## [Source passage]
--------------------
No Defaults or Restrictions Sample Clauses
The "No Defaults or Restrictions" clause serves to confirm that a party is not currently in breach of any agreements or subject to any limitations that would prevent them from fulfilling their obligations under the contract. In practice, this means the party asserts they are not in default on loans, leases, or other contracts, and that there are no legal or contractual restrictions—such as court orders or prior agreements—that would interfere with their performance. This clause is essential for ensuring that all parties can rely on each other's ability to meet their commitments, thereby reducing the risk of unforeseen legal or financial obstacles.
--------------------
## [The task]
Update the clause description, starting with the words "No Defaults or Restrictions Sample" and ending with "or financial obstacles.", and replace "leases" with "mortgages" in that stretch. Nothing here depends on the listing.

## [Information shown]
--------------------
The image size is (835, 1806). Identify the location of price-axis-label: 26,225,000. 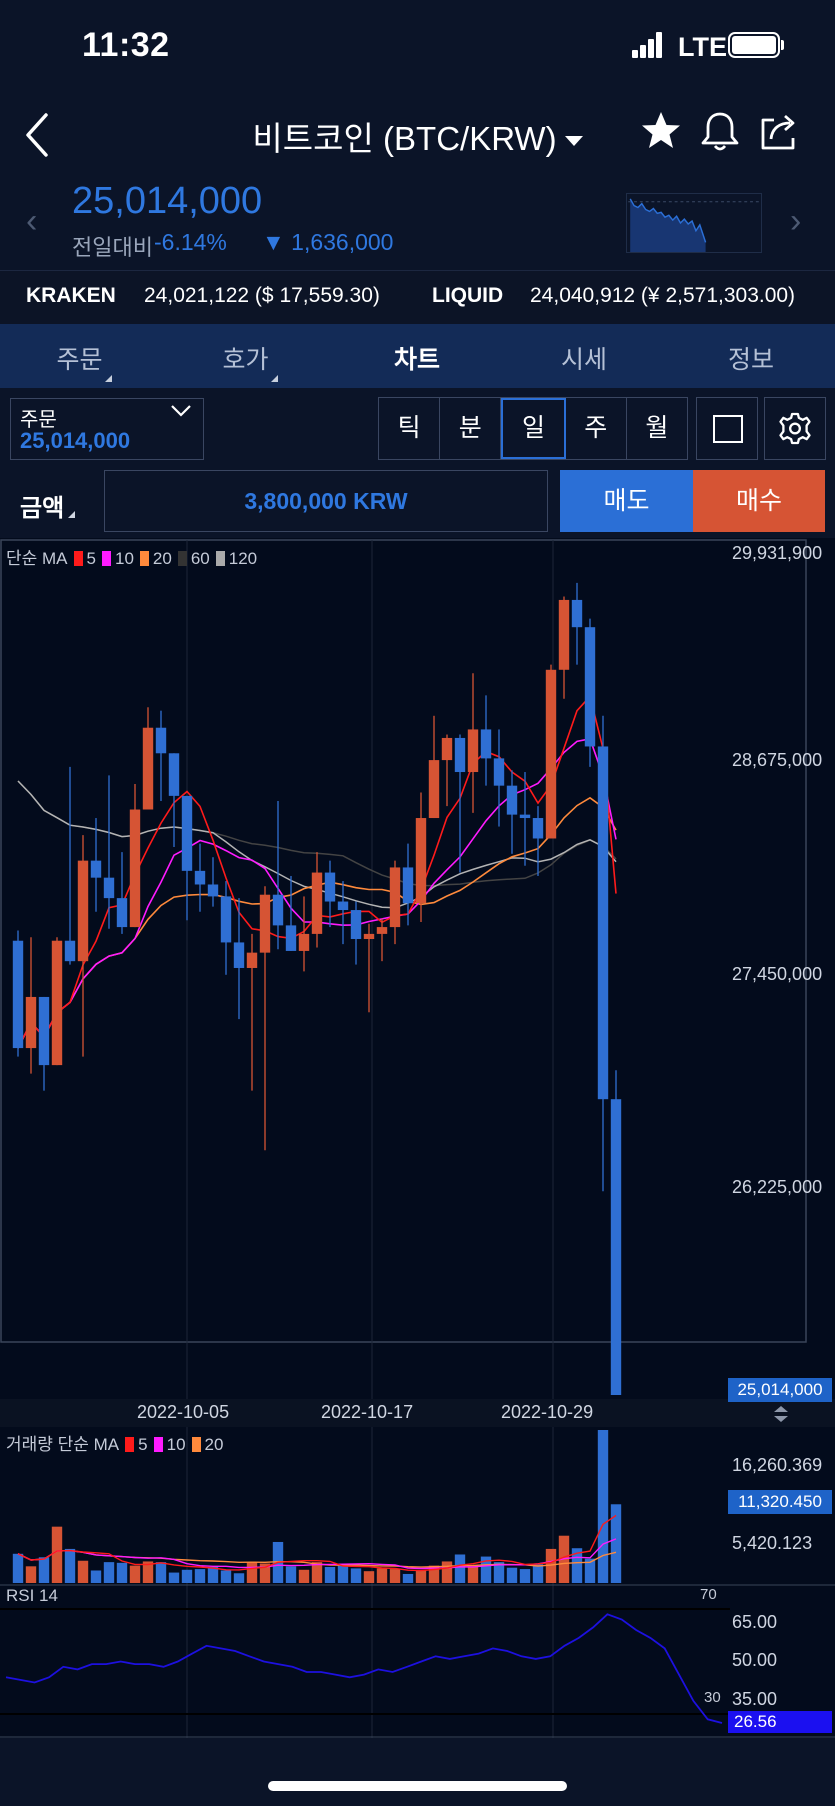
(778, 1187).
--------------------
## [Response to this task]
No Defaults or Restrictions Sample Clauses
The "No Defaults or Restrictions" clause serves to confirm that a party is not currently in breach of any agreements or subject to any limitations that would prevent them from fulfilling their obligations under the contract. In practice, this means the party asserts they are not in default on loans, mortgages, or other contracts, and that there are no legal or contractual restrictions—such as court orders or prior agreements—that would interfere with their performance. This clause is essential for ensuring that all parties can rely on each other's ability to meet their commitments, thereby reducing the risk of unforeseen legal or financial obstacles.